We have additional questions from our participants Serhat from Yatirim Finansman is asking about, is there any -- is there a possibility to reaching PSS software strategy after yesterday's software issues?
Well, first of all, the problem wasn't PSS specific issue. It was a very unrelated maintaining problem that got affected some of our major mainframe software. So that's why we don't have any -- I mean, PSS issues for various other reasons that we are -- IT teams are working on, whether to change or improve, but the issue that came up last year had nothing to do with the PSS software we use.
Cut from a transport world, we already some part of this question, but Murat not do we see more alliances from Turkish Airlines like with China Eastern [indiscernible]?
Definitely, especially in the long-haul areas, Far East and Americas, in particular, we have a strong appetite to grow our engagements with our -- with other airlines. As we expressed in the presentation, China Eastern, the more extensive one with the Indigo such collaborative efforts are very valuable. We have been communicating with quite a bit such network carriers in Far East in Americas. We'll be announcing them as more progress is made, but that's one of our core strategic purposes to increase our operation -- to increase our network in the long-haul destination.
Sultan from AB is asking about. Can you remind us what is the reason behind the slow recovery in European capacity and when do you expect it to recover?

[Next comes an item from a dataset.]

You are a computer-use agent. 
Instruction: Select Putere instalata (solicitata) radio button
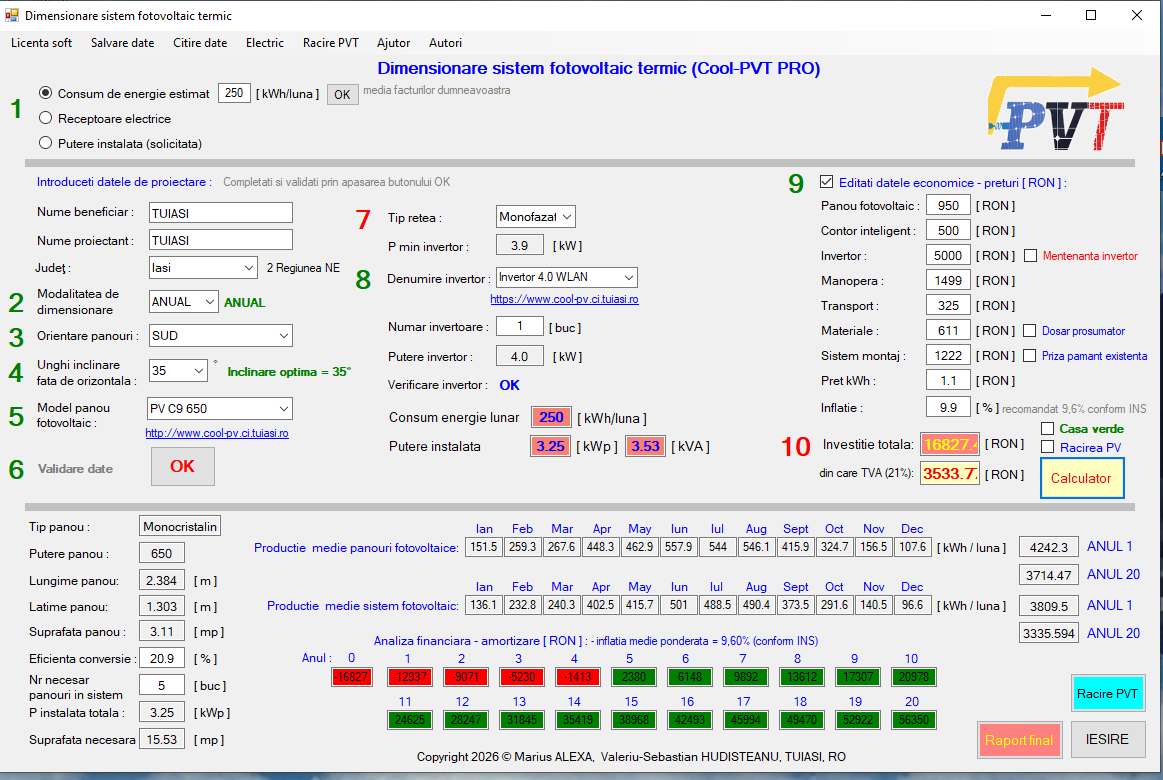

So this is the slow recovery in European capacity. I mean for us, we have been actually been performing much better than European airlines in capacity, we put roughly 25% capacity in Europe compared to our 2019 level at 25%, whereas our major European peers had a drop of around 5%, 6% overall. Lufthansa had a drop of 21%. Air France 8% drop in passenger capacity as compared to 2019 levels. So we don't have a problem of putting capacity in Europe. On the contrary, we have increased the capacity in Europe in this year.

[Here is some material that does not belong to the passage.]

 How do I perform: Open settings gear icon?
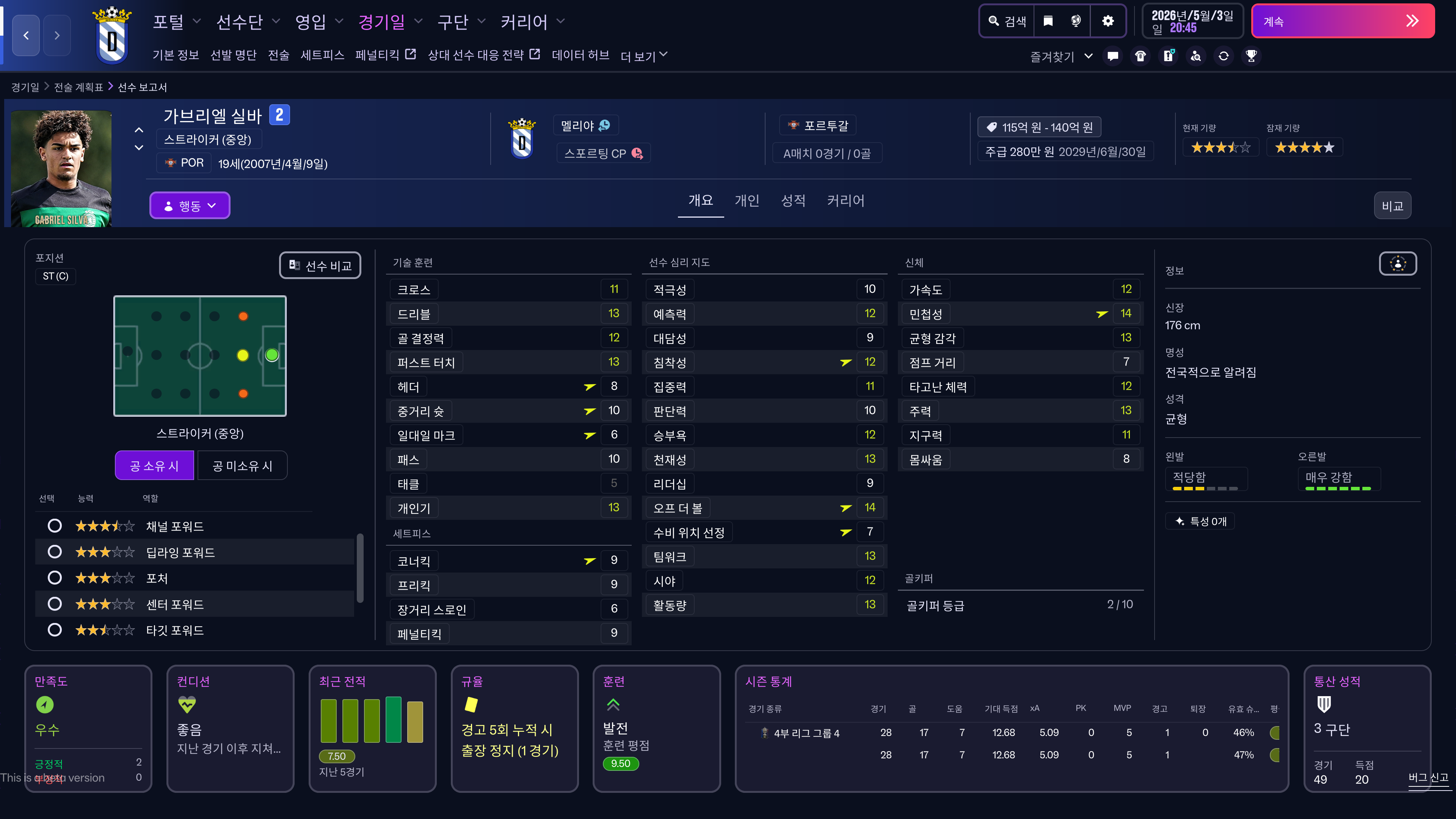[x=1108, y=21]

We haven't answered one part of the question of Anton from Citi. Where do you plan to invest your capacity in the long run, in the U.S. or Asia?

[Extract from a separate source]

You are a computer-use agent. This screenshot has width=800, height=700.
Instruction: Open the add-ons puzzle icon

It's not one or the other actually. It's both -- I mean, we keep adding new destinations. In about a month, we will open another destination in Americas. Detroit will start to fly. Overall, we want to add like 9, 10 new destinations in Americas, another 10 to 15 destinations in the Far East. So it's not going to be one or the other. It's going to be both sides of the world in long-haul destinations that we are expecting to grow and looking into new destinations or partnerships as I answered in the earlier question.
Murat, I think our time is up. Sultan is asking additional questions, but I will follow up with him later. So I would like to thank all of our analysts for their participation. And if you have any further questions, you can get in touch with us any time. Thank you.
Thank you, speakers. Thank you, gentlemen, for the presentation. And ladies and gentlemen, that concludes today's webcast call. Thank you for your participation. You may now disconnect.